----- DOCUMENT PASSAGE -----
With loose piece PRDs, a common assembly error is installing the gasket between the disk and the plug. Also if the assembly is installed in the scuba valve too tightly it will rupture prematurely, and if installed not tightly enough it will leak. The assembly should be installed with a very precise amount of force using a special tool known as a torque wrench, calibrated in a unit of measurement known as inch-pounds. The safety assembly should be installed using torque wrench at 100 to 120 inch-pounds. In addition to ruptures due to being over tightened, if the burst disk is ever removed from the valve the disk and gasket must be discarded because reusing a disk will also cause it to rupture prematurely.

In practice, the presence of PRD's in scuba valves has proven to be problematic. Over time the thin metal disk can weaken or corrode due to exposure to moisture, causing it to fail and release prematurely. Sometimes a valve with burst disk intended for a low pressure cylinder is inadvertently installed in a high pressure cylinder. If the PRD does not fail immediately upon filling, the mismatched PRD is almost certain to eventually fail prematurely.
----- SOURCE EXCERPT -----
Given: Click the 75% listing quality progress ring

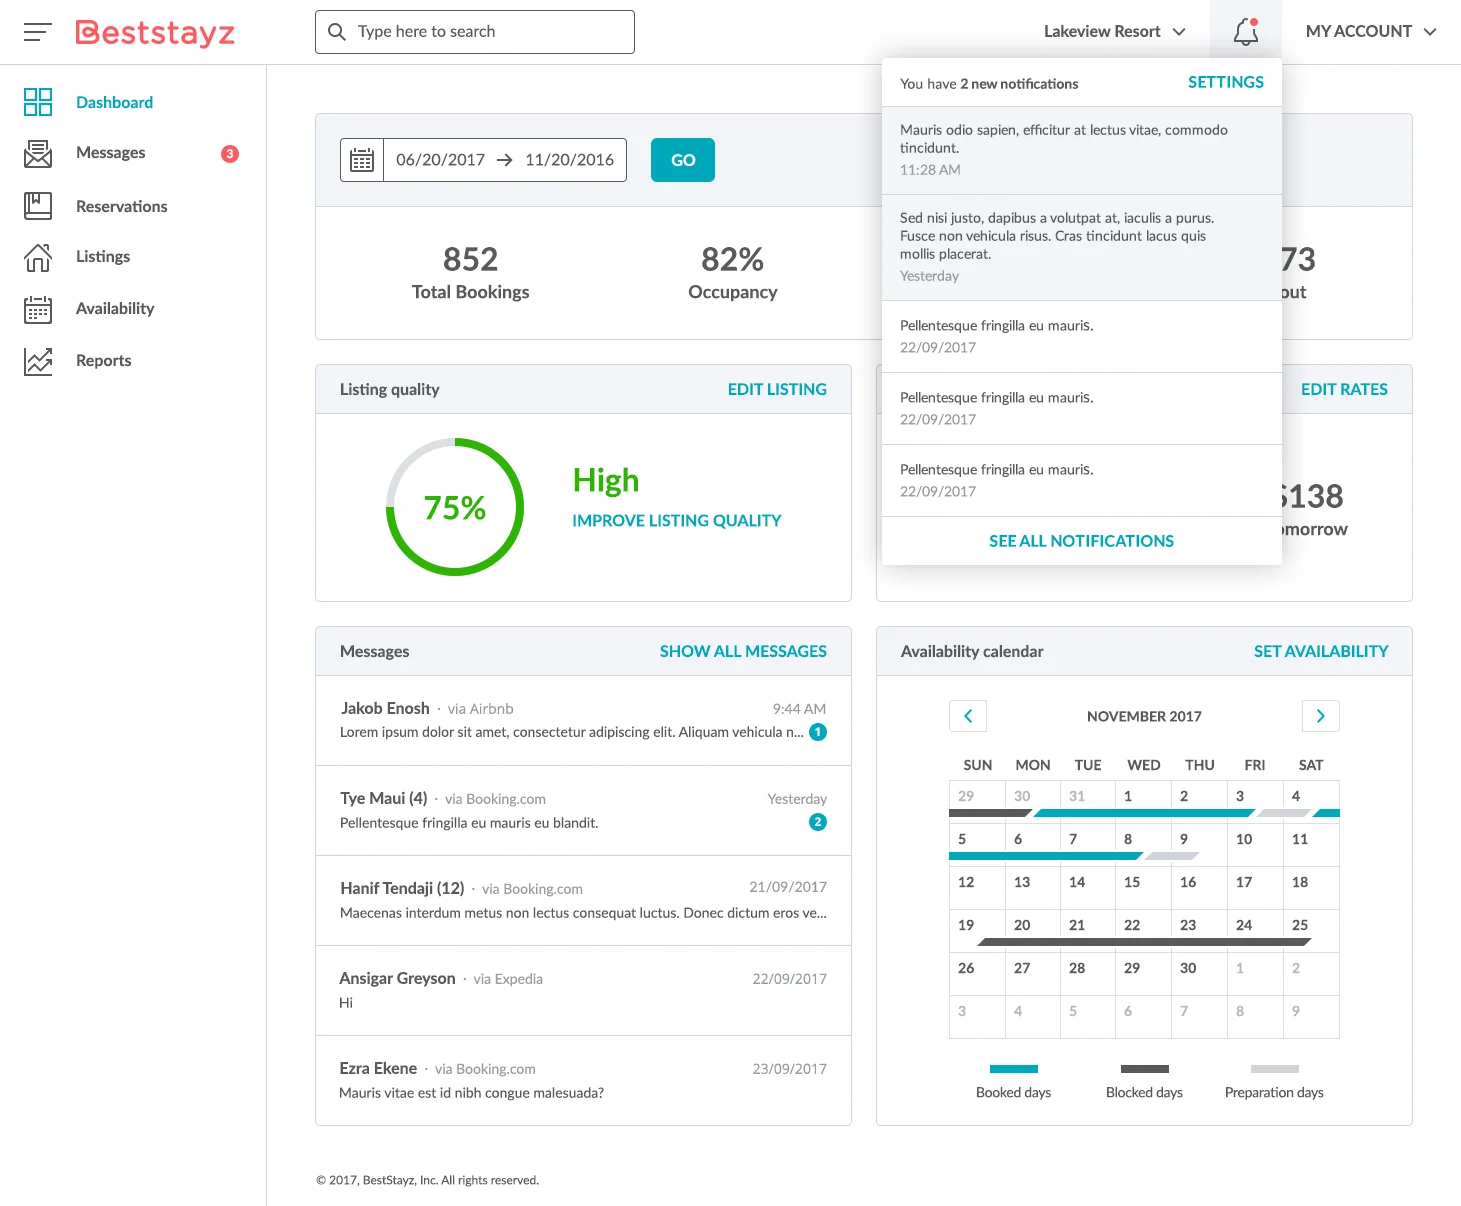Looking at the screenshot, I should [x=455, y=507].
-----
TASKS TO COMPLETE >>
1 – According to the passage on scuba valve burst disks, at what torque should the safety assembly be installed?
2 – Continue the passage on scuba valve burst disks from its last sentence.

RESULTS FOR THE EXERCISE >>
1 – 100 to 120 inch-pounds

2 –
While the PRD is considered a safety device required by law on all pressure vessels in the US, the safety of PRDs on scuba valves is debatable. PRD failure typically occurs while the scuba cylinder is being filled, or often within a few minutes after being filled. The sudden and unexpected rupture of the PRD creates a powerful jet of high pressure gas which can propel the relatively small metal scuba cylinder like a rocket and cause it to careen about the immediate area with enormous force. PRDs could, in theory, fail during a dive, causing rapid loss of breathing gas for life support. For these reasons, Dive Gear Express recommends that the cylinder valve be overhauled and an appropriately matched new burst disk be installed by a qualified Valve Repair Technician whenever the cylinder is hydro tested (i.e., every five years) and annually if the cylinder is known to have been overfilled.